WHAT YOU NEED TO DO:
Reproduce, unchanged, the lines of the items from the one containing "Screen dimensions: 866x796" through the end of the items, both ends included.

───── PROVIDED DATA

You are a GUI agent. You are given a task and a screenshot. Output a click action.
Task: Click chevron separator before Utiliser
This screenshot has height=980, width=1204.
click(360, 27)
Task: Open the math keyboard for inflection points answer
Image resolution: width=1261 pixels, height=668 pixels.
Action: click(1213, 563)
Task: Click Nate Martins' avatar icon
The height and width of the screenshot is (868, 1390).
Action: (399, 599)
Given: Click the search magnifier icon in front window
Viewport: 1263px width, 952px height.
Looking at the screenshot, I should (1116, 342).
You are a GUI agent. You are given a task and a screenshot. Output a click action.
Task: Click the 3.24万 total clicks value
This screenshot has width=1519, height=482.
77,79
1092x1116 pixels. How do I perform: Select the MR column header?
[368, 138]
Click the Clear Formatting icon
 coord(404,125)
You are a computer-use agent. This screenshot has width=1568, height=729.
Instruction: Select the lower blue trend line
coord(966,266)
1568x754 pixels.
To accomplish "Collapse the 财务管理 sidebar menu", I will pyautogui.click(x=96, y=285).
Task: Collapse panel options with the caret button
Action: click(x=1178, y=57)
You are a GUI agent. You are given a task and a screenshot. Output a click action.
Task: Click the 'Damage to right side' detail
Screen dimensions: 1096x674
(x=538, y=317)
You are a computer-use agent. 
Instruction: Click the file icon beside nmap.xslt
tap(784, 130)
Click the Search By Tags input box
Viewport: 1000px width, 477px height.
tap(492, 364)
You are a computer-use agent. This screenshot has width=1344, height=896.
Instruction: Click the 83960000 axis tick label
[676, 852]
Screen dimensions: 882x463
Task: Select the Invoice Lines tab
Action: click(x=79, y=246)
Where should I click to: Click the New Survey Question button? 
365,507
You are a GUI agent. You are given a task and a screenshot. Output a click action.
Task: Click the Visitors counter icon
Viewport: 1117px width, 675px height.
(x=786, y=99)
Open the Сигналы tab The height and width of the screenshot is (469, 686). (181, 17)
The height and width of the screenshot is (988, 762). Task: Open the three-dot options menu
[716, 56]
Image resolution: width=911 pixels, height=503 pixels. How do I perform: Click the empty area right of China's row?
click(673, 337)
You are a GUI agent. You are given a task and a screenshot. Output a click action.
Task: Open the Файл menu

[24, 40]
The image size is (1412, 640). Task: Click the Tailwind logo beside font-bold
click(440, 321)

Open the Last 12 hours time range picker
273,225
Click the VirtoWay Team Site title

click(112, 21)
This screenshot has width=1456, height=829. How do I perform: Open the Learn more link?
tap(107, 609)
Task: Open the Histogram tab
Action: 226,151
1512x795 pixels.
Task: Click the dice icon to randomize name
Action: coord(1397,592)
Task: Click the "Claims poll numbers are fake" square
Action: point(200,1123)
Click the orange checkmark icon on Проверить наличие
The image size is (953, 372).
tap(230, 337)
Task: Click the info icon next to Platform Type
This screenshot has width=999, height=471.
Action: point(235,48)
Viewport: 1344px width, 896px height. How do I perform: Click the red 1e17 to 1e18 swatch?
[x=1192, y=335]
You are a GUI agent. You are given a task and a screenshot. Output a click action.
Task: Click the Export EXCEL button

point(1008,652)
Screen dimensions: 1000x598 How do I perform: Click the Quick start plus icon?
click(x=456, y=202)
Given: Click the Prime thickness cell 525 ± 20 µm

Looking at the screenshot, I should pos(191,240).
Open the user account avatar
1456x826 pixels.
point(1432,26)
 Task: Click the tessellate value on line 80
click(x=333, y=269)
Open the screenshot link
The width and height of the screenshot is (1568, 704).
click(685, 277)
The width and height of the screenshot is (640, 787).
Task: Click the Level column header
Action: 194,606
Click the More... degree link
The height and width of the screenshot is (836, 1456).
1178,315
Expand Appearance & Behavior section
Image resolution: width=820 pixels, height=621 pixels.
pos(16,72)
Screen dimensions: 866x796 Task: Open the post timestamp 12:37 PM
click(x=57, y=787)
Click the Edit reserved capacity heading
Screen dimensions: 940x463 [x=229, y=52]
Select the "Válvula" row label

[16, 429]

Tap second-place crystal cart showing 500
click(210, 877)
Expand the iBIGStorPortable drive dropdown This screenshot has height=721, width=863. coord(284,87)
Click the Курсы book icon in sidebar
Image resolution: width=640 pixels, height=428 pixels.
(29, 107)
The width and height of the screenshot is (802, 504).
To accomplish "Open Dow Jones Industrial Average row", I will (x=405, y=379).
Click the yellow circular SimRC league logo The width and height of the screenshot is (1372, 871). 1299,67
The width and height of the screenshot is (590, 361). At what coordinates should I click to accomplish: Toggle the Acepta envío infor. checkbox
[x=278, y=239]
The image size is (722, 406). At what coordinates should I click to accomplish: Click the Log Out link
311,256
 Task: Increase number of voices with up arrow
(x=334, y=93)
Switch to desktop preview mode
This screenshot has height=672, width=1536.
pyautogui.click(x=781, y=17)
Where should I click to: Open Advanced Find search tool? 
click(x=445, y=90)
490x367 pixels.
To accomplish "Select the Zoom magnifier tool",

──────────

CORRECT RESULT:
Screen dimensions: 866x796 Task: Open the post timestamp 12:37 PM
click(x=57, y=787)
Click the Edit reserved capacity heading
Screen dimensions: 940x463 [x=229, y=52]
Select the "Válvula" row label

[16, 429]

Tap second-place crystal cart showing 500
click(210, 877)
Expand the iBIGStorPortable drive dropdown This screenshot has height=721, width=863. coord(284,87)
Click the Курсы book icon in sidebar
Image resolution: width=640 pixels, height=428 pixels.
(29, 107)
The width and height of the screenshot is (802, 504).
To accomplish "Open Dow Jones Industrial Average row", I will (x=405, y=379).
Click the yellow circular SimRC league logo The width and height of the screenshot is (1372, 871). 1299,67
The width and height of the screenshot is (590, 361). At what coordinates should I click to accomplish: Toggle the Acepta envío infor. checkbox
[x=278, y=239]
The image size is (722, 406). At what coordinates should I click to accomplish: Click the Log Out link
311,256
 Task: Increase number of voices with up arrow
(x=334, y=93)
Switch to desktop preview mode
This screenshot has height=672, width=1536.
pyautogui.click(x=781, y=17)
Where should I click to: Open Advanced Find search tool? 
click(x=445, y=90)
490x367 pixels.
To accomplish "Select the Zoom magnifier tool",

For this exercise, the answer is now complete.